Multi Processing Part 1: How to make Drush rush

In this first of two posts I'm going to focus on concurrency, also known as multi threading. This is the process of splitting up a program enabling it to be processed in parallel. Drush applications in PHP are single threaded and so are not using the maximum efficiency of the systems they are running on. On short running applications this is hardly noticeable but on long running applications this inefficiency adds up.

Migration example

A good example is a migration of data from a remote system into Drupal. Migrate will work on the records one at a time, requesting the source data, processing it when it is received and finally saving into Drupal before requesting the next record. When analysing what happens in this single threaded operation we see most of the time the migration program is waiting for something else to respond and is not working on something useful. Wouldn't it be great if whilst it is waiting for record 2 to arrive it could be saving record 1 into Drupal? So how about whilst it is waiting for record 1 to be saved to the Drupal database, it could already be asking for record 3?

The solution: Introducing the multi thread handler for Drush

So by multi threading we make use of potentially 'empty time'. In addition, concurrent applications take advantage of the multiple cores in modern servers. This means cores that were previously sitting idle are now working on bits of 'the problem'.

The way multiple threads are generated is by executing a new processes via the PHP function proc_open. This means we have one Drush command to start the multi threading process with another Drush command which is then run multiple times with different parameters to deal with a part of the total problem.

Tying this together is the multi threaded handler, or scheduler, which starts threads and watches them to see if they have completed. Once a thread has completed, the handler looks to see if there is any more work to do and then starts up another thread if there is, passing the necessary parameters into it. You can get the code for this from github.

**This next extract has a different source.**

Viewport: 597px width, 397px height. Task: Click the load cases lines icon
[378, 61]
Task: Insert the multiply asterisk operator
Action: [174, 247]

Tutorial on how to use the multi threaded handler

Before we look at speeding up migrate, which has several interesting challenges itself to discuss, let's look how the multi threaded handler for Drush works through two example problems.

The first is a very basic test application, the second is the archetypal concurrency problem in computer science, The Dining Philosophers.

Preparation

You will need a local install of Drupal 7, a folder at sites/all/drush and the mt.drush.inc file inside the sites/all/drush folder. Clear the cache to let Drush pickup the new file.

Simple multi threaded Drush command

The first example simply executes a command which sleeps for a random number of seconds before finishing. Run drush help mt-test to see the options for this command.

A test command for testing multi threading.

Arguments:
limit The total number of jobs

Options:
--threads The number of threads to use

So if we run drush mt-test 6 --threads=2 we say we want to work on 6 tasks using 2 threads. When run, each thread is an execution of the drush command drush mt-pause. Once a thread has completed this command, the parent drush command (mt-test) sees it has finished and checks to see if there are any more of the 6 original tasks which need doing. If there are, another thread is created which runs the drush mt-pause command again.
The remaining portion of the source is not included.